TASK PROMPT: Could you please retype all of the data below exactly?

Segment Start: RECORD SET

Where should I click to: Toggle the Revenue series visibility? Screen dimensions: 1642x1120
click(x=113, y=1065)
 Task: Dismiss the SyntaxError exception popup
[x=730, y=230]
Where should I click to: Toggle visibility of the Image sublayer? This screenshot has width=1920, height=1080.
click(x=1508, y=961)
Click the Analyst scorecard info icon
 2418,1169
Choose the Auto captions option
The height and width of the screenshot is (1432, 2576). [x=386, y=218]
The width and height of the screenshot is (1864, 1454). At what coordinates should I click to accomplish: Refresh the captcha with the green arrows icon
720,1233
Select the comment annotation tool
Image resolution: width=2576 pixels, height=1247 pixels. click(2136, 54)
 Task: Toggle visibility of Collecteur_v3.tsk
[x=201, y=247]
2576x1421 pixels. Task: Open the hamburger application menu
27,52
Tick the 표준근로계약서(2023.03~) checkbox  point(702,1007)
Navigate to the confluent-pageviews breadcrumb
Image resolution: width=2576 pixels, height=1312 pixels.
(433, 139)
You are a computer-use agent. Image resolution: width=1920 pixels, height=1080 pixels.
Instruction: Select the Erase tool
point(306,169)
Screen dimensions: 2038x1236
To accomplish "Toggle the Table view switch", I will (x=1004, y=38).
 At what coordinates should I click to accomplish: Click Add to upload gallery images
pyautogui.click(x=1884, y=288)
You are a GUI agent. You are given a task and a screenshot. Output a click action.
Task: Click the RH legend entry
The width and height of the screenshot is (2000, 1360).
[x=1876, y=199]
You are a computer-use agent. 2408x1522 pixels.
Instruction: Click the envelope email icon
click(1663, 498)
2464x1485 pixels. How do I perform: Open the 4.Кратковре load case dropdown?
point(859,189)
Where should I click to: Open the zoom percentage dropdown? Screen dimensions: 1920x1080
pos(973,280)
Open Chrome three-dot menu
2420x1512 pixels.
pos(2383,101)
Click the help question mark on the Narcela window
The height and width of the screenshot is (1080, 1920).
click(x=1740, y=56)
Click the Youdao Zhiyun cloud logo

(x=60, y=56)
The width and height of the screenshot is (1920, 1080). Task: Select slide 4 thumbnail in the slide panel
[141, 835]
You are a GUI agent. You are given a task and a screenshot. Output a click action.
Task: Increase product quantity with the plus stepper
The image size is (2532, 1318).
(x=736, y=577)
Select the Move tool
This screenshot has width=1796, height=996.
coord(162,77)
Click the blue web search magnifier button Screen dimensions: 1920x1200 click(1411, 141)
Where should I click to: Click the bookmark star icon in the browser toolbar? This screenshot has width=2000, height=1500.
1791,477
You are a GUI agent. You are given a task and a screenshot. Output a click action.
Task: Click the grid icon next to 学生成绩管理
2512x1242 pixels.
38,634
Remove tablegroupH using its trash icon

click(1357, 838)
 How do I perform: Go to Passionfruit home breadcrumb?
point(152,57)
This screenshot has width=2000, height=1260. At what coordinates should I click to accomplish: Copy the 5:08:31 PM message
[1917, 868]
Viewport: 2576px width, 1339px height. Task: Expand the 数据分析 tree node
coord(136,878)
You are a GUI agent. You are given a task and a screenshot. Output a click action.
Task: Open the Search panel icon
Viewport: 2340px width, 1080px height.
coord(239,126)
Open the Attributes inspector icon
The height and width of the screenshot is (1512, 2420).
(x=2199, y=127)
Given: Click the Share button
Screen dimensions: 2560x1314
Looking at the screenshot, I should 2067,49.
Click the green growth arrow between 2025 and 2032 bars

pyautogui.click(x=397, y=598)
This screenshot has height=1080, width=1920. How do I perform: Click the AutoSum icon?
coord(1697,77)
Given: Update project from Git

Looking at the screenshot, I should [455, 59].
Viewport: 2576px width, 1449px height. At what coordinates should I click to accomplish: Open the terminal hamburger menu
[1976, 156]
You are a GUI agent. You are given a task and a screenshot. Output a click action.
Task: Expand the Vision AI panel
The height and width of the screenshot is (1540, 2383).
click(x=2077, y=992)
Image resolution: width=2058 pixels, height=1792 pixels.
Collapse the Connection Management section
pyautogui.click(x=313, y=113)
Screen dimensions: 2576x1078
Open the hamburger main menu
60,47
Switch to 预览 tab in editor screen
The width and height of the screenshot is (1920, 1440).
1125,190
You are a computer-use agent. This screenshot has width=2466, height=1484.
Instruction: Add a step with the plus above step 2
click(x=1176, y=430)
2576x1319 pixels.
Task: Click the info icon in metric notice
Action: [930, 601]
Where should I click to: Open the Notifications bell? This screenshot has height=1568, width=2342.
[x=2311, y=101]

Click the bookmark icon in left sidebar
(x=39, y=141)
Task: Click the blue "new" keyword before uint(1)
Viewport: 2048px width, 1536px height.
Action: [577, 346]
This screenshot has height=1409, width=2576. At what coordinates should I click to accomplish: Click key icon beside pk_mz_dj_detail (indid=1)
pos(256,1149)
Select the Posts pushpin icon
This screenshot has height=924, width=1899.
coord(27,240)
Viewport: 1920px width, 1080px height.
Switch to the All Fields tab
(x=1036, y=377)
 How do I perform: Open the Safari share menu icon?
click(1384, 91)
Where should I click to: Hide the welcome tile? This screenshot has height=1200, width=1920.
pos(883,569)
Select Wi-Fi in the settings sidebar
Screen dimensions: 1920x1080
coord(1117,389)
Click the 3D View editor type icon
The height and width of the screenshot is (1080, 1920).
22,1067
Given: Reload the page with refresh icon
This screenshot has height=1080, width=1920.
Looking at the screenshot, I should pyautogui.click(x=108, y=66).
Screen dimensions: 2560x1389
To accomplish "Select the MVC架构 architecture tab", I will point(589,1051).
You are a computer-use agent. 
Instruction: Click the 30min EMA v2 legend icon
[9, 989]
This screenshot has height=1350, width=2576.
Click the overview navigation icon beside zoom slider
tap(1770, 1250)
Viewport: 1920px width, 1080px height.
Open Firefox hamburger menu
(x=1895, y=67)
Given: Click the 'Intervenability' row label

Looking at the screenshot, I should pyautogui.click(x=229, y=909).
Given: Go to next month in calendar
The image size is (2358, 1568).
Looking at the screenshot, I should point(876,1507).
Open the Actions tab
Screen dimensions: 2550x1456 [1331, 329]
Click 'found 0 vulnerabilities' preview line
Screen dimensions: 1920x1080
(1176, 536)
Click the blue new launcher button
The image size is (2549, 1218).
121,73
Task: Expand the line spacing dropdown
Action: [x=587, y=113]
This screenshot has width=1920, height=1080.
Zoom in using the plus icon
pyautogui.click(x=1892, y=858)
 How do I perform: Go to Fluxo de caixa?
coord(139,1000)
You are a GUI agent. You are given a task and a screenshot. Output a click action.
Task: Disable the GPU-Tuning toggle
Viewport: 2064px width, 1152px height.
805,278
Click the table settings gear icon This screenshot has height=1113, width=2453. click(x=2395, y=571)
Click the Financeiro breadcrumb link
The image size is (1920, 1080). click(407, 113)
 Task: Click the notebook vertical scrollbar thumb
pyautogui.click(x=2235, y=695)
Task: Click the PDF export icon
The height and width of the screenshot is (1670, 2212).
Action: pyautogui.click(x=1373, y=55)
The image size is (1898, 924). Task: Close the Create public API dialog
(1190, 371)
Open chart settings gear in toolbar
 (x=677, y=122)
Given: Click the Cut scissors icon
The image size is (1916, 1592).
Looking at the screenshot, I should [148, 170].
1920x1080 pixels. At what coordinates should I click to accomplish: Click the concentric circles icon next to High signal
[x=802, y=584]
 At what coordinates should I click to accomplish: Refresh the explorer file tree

Segment End: RECORD SET

SOLUTION TO THIS TASK:
Where should I click to: Toggle the Revenue series visibility? Screen dimensions: 1642x1120
click(x=113, y=1065)
 Task: Dismiss the SyntaxError exception popup
[x=730, y=230]
Where should I click to: Toggle visibility of the Image sublayer? This screenshot has width=1920, height=1080.
click(x=1508, y=961)
Click the Analyst scorecard info icon
 2418,1169
Choose the Auto captions option
The height and width of the screenshot is (1432, 2576). [x=386, y=218]
The width and height of the screenshot is (1864, 1454). At what coordinates should I click to accomplish: Refresh the captcha with the green arrows icon
720,1233
Select the comment annotation tool
Image resolution: width=2576 pixels, height=1247 pixels. click(2136, 54)
 Task: Toggle visibility of Collecteur_v3.tsk
[x=201, y=247]
2576x1421 pixels. Task: Open the hamburger application menu
27,52
Tick the 표준근로계약서(2023.03~) checkbox  point(702,1007)
Navigate to the confluent-pageviews breadcrumb
Image resolution: width=2576 pixels, height=1312 pixels.
(433, 139)
You are a computer-use agent. Image resolution: width=1920 pixels, height=1080 pixels.
Instruction: Select the Erase tool
point(306,169)
Screen dimensions: 2038x1236
To accomplish "Toggle the Table view switch", I will (x=1004, y=38).
 At what coordinates should I click to accomplish: Click Add to upload gallery images
pyautogui.click(x=1884, y=288)
You are a GUI agent. You are given a task and a screenshot. Output a click action.
Task: Click the RH legend entry
The width and height of the screenshot is (2000, 1360).
[x=1876, y=199]
You are a computer-use agent. 2408x1522 pixels.
Instruction: Click the envelope email icon
click(1663, 498)
2464x1485 pixels. How do I perform: Open the 4.Кратковре load case dropdown?
point(859,189)
Where should I click to: Open the zoom percentage dropdown? Screen dimensions: 1920x1080
pos(973,280)
Open Chrome three-dot menu
2420x1512 pixels.
pos(2383,101)
Click the help question mark on the Narcela window
The height and width of the screenshot is (1080, 1920).
click(x=1740, y=56)
Click the Youdao Zhiyun cloud logo

(x=60, y=56)
The width and height of the screenshot is (1920, 1080). Task: Select slide 4 thumbnail in the slide panel
[141, 835]
You are a GUI agent. You are given a task and a screenshot. Output a click action.
Task: Increase product quantity with the plus stepper
The image size is (2532, 1318).
(x=736, y=577)
Select the Move tool
This screenshot has width=1796, height=996.
coord(162,77)
Click the blue web search magnifier button Screen dimensions: 1920x1200 click(1411, 141)
Where should I click to: Click the bookmark star icon in the browser toolbar? This screenshot has width=2000, height=1500.
1791,477
You are a GUI agent. You are given a task and a screenshot. Output a click action.
Task: Click the grid icon next to 学生成绩管理
2512x1242 pixels.
38,634
Remove tablegroupH using its trash icon

click(1357, 838)
 How do I perform: Go to Passionfruit home breadcrumb?
point(152,57)
This screenshot has width=2000, height=1260. At what coordinates should I click to accomplish: Copy the 5:08:31 PM message
[1917, 868]
Viewport: 2576px width, 1339px height. Task: Expand the 数据分析 tree node
coord(136,878)
You are a GUI agent. You are given a task and a screenshot. Output a click action.
Task: Open the Search panel icon
Viewport: 2340px width, 1080px height.
coord(239,126)
Open the Attributes inspector icon
The height and width of the screenshot is (1512, 2420).
(x=2199, y=127)
Given: Click the Share button
Screen dimensions: 2560x1314
Looking at the screenshot, I should 2067,49.
Click the green growth arrow between 2025 and 2032 bars

pyautogui.click(x=397, y=598)
This screenshot has height=1080, width=1920. How do I perform: Click the AutoSum icon?
coord(1697,77)
Given: Update project from Git

Looking at the screenshot, I should [455, 59].
Viewport: 2576px width, 1449px height. At what coordinates should I click to accomplish: Open the terminal hamburger menu
[1976, 156]
You are a GUI agent. You are given a task and a screenshot. Output a click action.
Task: Expand the Vision AI panel
The height and width of the screenshot is (1540, 2383).
click(x=2077, y=992)
Image resolution: width=2058 pixels, height=1792 pixels.
Collapse the Connection Management section
pyautogui.click(x=313, y=113)
Screen dimensions: 2576x1078
Open the hamburger main menu
60,47
Switch to 预览 tab in editor screen
The width and height of the screenshot is (1920, 1440).
1125,190
You are a computer-use agent. This screenshot has width=2466, height=1484.
Instruction: Add a step with the plus above step 2
click(x=1176, y=430)
2576x1319 pixels.
Task: Click the info icon in metric notice
Action: [930, 601]
Where should I click to: Open the Notifications bell? This screenshot has height=1568, width=2342.
[x=2311, y=101]

Click the bookmark icon in left sidebar
(x=39, y=141)
Task: Click the blue "new" keyword before uint(1)
Viewport: 2048px width, 1536px height.
Action: [577, 346]
This screenshot has height=1409, width=2576. At what coordinates should I click to accomplish: Click key icon beside pk_mz_dj_detail (indid=1)
pos(256,1149)
Select the Posts pushpin icon
This screenshot has height=924, width=1899.
coord(27,240)
Viewport: 1920px width, 1080px height.
Switch to the All Fields tab
(x=1036, y=377)
 How do I perform: Open the Safari share menu icon?
click(1384, 91)
Where should I click to: Hide the welcome tile? This screenshot has height=1200, width=1920.
pos(883,569)
Select Wi-Fi in the settings sidebar
Screen dimensions: 1920x1080
coord(1117,389)
Click the 3D View editor type icon
The height and width of the screenshot is (1080, 1920).
22,1067
Given: Reload the page with refresh icon
This screenshot has height=1080, width=1920.
Looking at the screenshot, I should pyautogui.click(x=108, y=66).
Screen dimensions: 2560x1389
To accomplish "Select the MVC架构 architecture tab", I will point(589,1051).
You are a computer-use agent. 
Instruction: Click the 30min EMA v2 legend icon
[9, 989]
This screenshot has height=1350, width=2576.
Click the overview navigation icon beside zoom slider
tap(1770, 1250)
Viewport: 1920px width, 1080px height.
Open Firefox hamburger menu
(x=1895, y=67)
Given: Click the 'Intervenability' row label

Looking at the screenshot, I should pyautogui.click(x=229, y=909).
Given: Go to next month in calendar
The image size is (2358, 1568).
Looking at the screenshot, I should point(876,1507).
Open the Actions tab
Screen dimensions: 2550x1456 [1331, 329]
Click 'found 0 vulnerabilities' preview line
Screen dimensions: 1920x1080
(1176, 536)
Click the blue new launcher button
The image size is (2549, 1218).
121,73
Task: Expand the line spacing dropdown
Action: [x=587, y=113]
This screenshot has width=1920, height=1080.
Zoom in using the plus icon
pyautogui.click(x=1892, y=858)
 How do I perform: Go to Fluxo de caixa?
coord(139,1000)
You are a GUI agent. You are given a task and a screenshot. Output a click action.
Task: Disable the GPU-Tuning toggle
Viewport: 2064px width, 1152px height.
805,278
Click the table settings gear icon This screenshot has height=1113, width=2453. click(x=2395, y=571)
Click the Financeiro breadcrumb link
The image size is (1920, 1080). click(407, 113)
 Task: Click the notebook vertical scrollbar thumb
pyautogui.click(x=2235, y=695)
Task: Click the PDF export icon
The height and width of the screenshot is (1670, 2212).
Action: pyautogui.click(x=1373, y=55)
The image size is (1898, 924). Task: Close the Create public API dialog
(1190, 371)
Open chart settings gear in toolbar
 (x=677, y=122)
Given: Click the Cut scissors icon
The image size is (1916, 1592).
Looking at the screenshot, I should [148, 170].
1920x1080 pixels. At what coordinates should I click to accomplish: Click the concentric circles icon next to High signal
[x=802, y=584]
 At what coordinates should I click to accomplish: Refresh the explorer file tree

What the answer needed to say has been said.